Ah le monde de la nuit ! Ses fantasmes, ses rues, les lumières des villes, ses chimères et sa musique. All the cats are grey comme dirait l’autre. Dans les années 1990, la musique froide s’est durcie sérieusement par l’ajout de guitares saturées ou d’expérimentations avec des objets non usuels. Les samples ont pris le dessus et l’Electro-dark-wave a connu une heure de gloire assez marquante. Il subsiste encore dans les travées et les ruelles des hordes de « corbeaux » qui font vivre, bec et griffes, cette flamme désormais vacillante.

 

Au rayon plus pop, des groupes comme IAMX ou les vétérans de Depeche Mode ont sorti des albums bien plus digestes, plus expédiés aussi afin de populariser le genre, militant ainsi pour le retour en bonne et due forme du port des Creepers. C’est dans cette dernière veine que l’on retrouve tout le sel de ce premier EP de ce projet belgo-grec. Mr Sidesteps a usé ses semelles dans les rues chaudes de la République Hellénique avant de s’installer à Mons, en Belgique.
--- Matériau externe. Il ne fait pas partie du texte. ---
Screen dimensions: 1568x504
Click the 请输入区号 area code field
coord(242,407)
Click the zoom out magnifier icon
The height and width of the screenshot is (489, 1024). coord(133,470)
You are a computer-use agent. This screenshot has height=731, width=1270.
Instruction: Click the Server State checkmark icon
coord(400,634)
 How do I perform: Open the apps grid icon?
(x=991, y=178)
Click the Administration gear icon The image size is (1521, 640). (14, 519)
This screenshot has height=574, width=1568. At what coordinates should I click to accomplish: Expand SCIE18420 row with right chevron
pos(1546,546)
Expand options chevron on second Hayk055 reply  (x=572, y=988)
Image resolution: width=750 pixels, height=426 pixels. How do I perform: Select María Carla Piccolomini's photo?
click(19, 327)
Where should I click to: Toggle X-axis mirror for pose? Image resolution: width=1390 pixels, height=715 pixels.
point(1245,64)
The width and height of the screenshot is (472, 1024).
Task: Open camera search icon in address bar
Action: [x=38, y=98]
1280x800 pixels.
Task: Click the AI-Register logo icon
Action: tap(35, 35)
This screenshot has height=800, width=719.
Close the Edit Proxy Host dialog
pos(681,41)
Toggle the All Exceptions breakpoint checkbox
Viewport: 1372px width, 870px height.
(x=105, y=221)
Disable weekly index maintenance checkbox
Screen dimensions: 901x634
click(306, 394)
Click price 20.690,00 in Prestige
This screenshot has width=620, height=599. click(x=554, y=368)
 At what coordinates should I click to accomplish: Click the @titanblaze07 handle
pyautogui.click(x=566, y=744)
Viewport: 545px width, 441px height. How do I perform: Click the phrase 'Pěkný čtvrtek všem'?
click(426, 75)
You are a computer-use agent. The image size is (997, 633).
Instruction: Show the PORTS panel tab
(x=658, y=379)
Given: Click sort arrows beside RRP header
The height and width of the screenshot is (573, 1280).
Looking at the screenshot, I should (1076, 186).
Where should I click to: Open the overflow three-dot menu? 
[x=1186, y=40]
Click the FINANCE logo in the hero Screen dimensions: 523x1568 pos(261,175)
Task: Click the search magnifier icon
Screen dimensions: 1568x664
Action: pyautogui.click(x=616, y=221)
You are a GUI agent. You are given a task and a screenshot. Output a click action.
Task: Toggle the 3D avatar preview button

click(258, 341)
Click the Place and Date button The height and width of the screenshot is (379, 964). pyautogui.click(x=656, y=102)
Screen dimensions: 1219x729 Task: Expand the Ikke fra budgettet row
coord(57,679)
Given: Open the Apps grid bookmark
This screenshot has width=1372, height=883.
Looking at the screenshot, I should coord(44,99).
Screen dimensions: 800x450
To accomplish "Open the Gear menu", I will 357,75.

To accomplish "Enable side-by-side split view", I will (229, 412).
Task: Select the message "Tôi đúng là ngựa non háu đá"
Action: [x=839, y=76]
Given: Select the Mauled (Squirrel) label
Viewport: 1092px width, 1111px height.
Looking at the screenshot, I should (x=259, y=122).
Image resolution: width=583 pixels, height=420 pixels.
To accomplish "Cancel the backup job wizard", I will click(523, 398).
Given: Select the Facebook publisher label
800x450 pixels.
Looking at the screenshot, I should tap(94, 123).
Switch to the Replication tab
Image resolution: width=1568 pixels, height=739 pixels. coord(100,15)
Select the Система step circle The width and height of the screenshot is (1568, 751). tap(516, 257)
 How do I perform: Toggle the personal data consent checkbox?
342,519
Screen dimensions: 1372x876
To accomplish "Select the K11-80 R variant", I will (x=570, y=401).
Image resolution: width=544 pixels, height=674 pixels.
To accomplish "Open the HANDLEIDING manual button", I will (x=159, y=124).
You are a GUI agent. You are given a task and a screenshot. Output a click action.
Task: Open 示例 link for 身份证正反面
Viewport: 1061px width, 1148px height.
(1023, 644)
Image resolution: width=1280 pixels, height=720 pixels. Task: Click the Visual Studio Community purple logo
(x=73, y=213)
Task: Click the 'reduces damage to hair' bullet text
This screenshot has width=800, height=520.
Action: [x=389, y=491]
A la musique s’ajoute l’image. Il faut voir Sidesteps comme un projet global, les photos, les vidéos, leur site internet, tout nous conduit à une lecture globale de l’œuvre.  Comme pour quatre-vingt-dix pourcents des acteurs du genre, nous avons droit à une énième relecture/influence des travaux de David Lynch ou John Carpenter. Tarantino et Rodriguez étant chasse-gardée pour le rock garage et/ou psychédélique. Alors oui, nous sommes dans le noir.

 

L’EP s’ouvre sur  « IAM », en forme de clin d’œil soutenu à Chris Corner, la touche délibérément sexuelle en moins. En lieu et place, nous avons droit à une inclinaison rock très soutenue (la basse et la guitare) d’une Electro très new-wave.  « The Heartbreak song » single et video, préfigure, donc, l’univers de Sidesteps.  Lorsque l’on mise tout sur un titre, il s’agit de ne pas se planter. Dans les années cinquante et soixante, on montait des tournées mondiales sur foi d’un seul  7’’. Le titre est emballant, immédiat, on retrouve bien les forces d’un Gary Numan au mieux de sa forme. Une douceur bienveillante semble émaner de ce morceau. Mes amis, le revival 80’s est loin d’être tari, je vous dis !
« The Clock » est sans doute le titre le plus intéressant pour sa dynamique. Il est plus riche dans les mélodies et on remarque les capacités, envoûtantes, du chanteur. Bon ça sent le gros travail de prod’, pour être honnête. « Not Anymore » emporte tous les suffrages, belle montée en progression dans cet EP et là on touche sans doute la quintessence du combo hennuyer.  Cela reste honnête et frais, dans un genre pourtant encombré.
Vache de single, même si ce n’est pas le premier choix des auteurs. On retrouve ce même titre dans une saleté de remix dancefloor qui enlève toute la finesse du premier arrangement. Mettons cela sur le compte d’une douce naïveté qui plane sur l’ensemble de ce 7 titres.  Dans le même ordre d’idée les versions alternatives (acoustique et radio-edit) du crâneur « The Heartbreak song » n’amènent rien de bien consistant, à l’exception de la touche bluesy  du vétéran Cisco Herzhaft pour la version boisée.

 

C’est à nouveau le studio Gaw ! de Mouscron, déjà responsable de la mise en forme récente pour Perils of Penelope, qui a en charge le décor sonore de la pièce de Sidesteps. Pour le coup, les protagonistes s’investissent, un peu plus, puisqu’ils sont musiciens à part entière sur ce premier jet. Sidesteps prépare son premier LP pour 2012.